*** Opening of MATERIAL SHOWN ***

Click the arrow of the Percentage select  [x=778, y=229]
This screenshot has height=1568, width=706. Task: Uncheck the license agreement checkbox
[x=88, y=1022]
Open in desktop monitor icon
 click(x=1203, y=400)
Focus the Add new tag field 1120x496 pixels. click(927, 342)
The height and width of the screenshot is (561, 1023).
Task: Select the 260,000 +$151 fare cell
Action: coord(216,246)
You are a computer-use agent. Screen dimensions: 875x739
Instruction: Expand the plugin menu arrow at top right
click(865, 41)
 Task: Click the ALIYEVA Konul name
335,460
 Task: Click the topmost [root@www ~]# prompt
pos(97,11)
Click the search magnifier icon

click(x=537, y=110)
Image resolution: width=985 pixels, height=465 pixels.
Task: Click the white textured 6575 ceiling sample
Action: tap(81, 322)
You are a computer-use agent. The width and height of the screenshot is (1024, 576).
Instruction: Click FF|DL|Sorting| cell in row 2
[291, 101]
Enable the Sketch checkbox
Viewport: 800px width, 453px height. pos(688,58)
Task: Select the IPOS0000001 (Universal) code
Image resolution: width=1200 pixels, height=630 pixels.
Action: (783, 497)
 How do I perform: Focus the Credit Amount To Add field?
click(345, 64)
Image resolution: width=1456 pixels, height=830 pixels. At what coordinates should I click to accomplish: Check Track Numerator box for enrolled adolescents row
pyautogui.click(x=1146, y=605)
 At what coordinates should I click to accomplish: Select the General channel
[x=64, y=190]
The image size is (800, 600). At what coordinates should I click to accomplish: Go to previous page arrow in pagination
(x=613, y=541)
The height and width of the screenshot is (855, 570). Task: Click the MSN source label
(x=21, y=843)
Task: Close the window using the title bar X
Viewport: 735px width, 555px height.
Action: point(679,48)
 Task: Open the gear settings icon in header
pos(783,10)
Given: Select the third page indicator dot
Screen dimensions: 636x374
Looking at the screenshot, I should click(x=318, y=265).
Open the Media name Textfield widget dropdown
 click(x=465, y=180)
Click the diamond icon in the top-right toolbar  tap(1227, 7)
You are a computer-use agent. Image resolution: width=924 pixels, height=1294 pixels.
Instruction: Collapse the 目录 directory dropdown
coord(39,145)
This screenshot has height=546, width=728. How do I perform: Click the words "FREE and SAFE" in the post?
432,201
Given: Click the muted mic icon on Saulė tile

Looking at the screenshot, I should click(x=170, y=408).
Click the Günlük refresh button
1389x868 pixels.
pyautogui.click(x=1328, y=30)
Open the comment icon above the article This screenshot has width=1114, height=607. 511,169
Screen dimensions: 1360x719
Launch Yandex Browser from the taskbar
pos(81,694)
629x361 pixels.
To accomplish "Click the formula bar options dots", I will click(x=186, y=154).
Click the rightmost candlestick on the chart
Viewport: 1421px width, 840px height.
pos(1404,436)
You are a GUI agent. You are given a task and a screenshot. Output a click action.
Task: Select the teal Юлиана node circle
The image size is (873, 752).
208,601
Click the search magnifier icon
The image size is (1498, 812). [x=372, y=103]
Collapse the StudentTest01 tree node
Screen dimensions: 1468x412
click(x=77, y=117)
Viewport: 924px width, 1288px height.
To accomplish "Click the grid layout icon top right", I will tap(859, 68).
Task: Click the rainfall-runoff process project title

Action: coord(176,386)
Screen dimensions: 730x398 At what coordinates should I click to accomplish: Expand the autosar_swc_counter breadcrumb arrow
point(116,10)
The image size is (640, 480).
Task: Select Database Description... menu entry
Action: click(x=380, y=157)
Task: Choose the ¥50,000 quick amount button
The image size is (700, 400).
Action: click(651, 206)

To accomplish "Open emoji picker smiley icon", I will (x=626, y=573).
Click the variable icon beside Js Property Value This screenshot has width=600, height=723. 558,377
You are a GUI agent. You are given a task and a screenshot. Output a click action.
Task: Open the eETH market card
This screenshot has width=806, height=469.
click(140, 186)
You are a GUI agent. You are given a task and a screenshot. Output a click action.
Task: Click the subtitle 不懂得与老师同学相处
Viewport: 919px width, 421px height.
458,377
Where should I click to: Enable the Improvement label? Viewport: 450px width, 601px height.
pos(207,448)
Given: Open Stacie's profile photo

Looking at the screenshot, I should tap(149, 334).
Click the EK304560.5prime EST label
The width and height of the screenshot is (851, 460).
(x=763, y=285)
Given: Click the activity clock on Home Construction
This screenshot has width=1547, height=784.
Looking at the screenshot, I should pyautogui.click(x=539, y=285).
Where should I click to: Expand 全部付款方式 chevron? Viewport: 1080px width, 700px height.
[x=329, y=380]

*** Close of MATERIAL SHOWN ***

ACTIVITY
Copy down every line of the material above that includes the string "node".

RESPONSE TO THE EXERCISE
Task: Select the teal Юлиана node circle
Collapse the StudentTest01 tree node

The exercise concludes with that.